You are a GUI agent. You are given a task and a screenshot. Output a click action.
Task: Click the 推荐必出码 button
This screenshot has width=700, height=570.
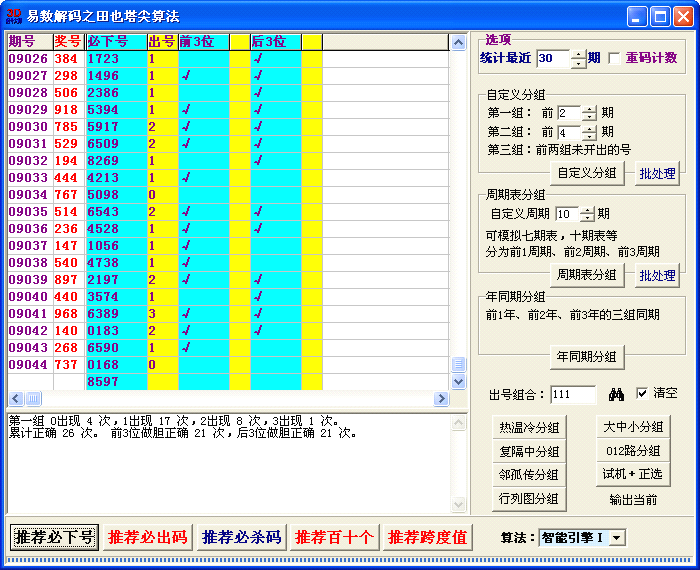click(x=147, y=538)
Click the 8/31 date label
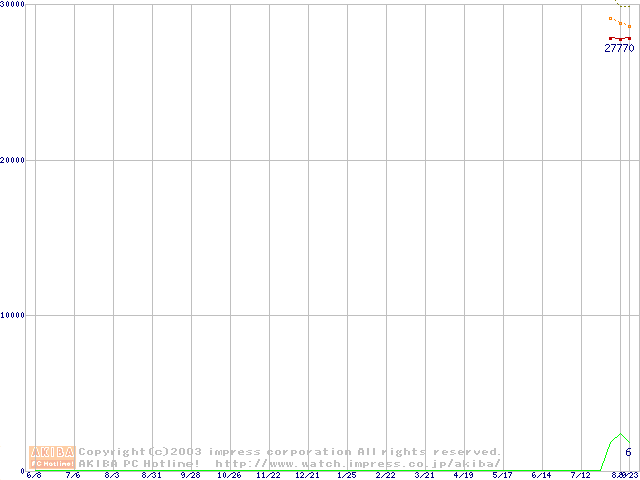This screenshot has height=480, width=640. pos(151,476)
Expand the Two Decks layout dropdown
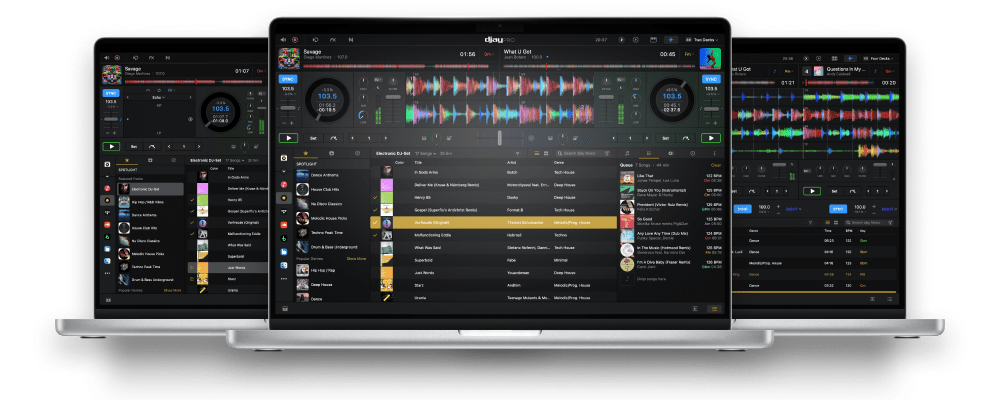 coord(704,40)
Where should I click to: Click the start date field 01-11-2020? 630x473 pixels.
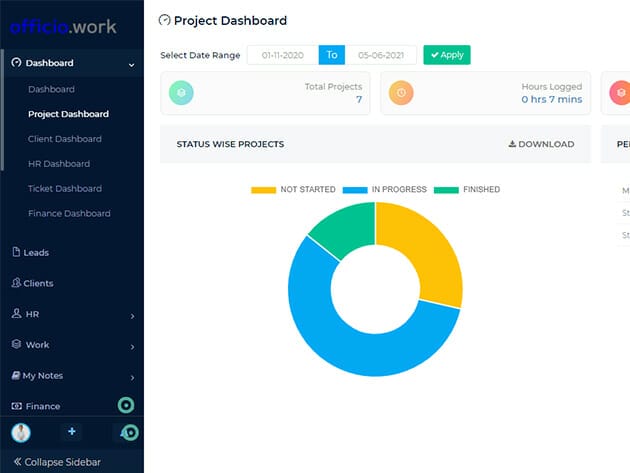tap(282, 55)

▶ WHAT YOU ARE ASKED TO DO: Precisely the lines from the one containing "Expand the Two Decks layout dropdown" to the end of the data above, both included, should be printed; leave the pictures out.

▶ SOLUTION:
Expand the Two Decks layout dropdown
 coord(704,40)
Where should I click to: Click the start date field 01-11-2020? 630x473 pixels.
tap(282, 55)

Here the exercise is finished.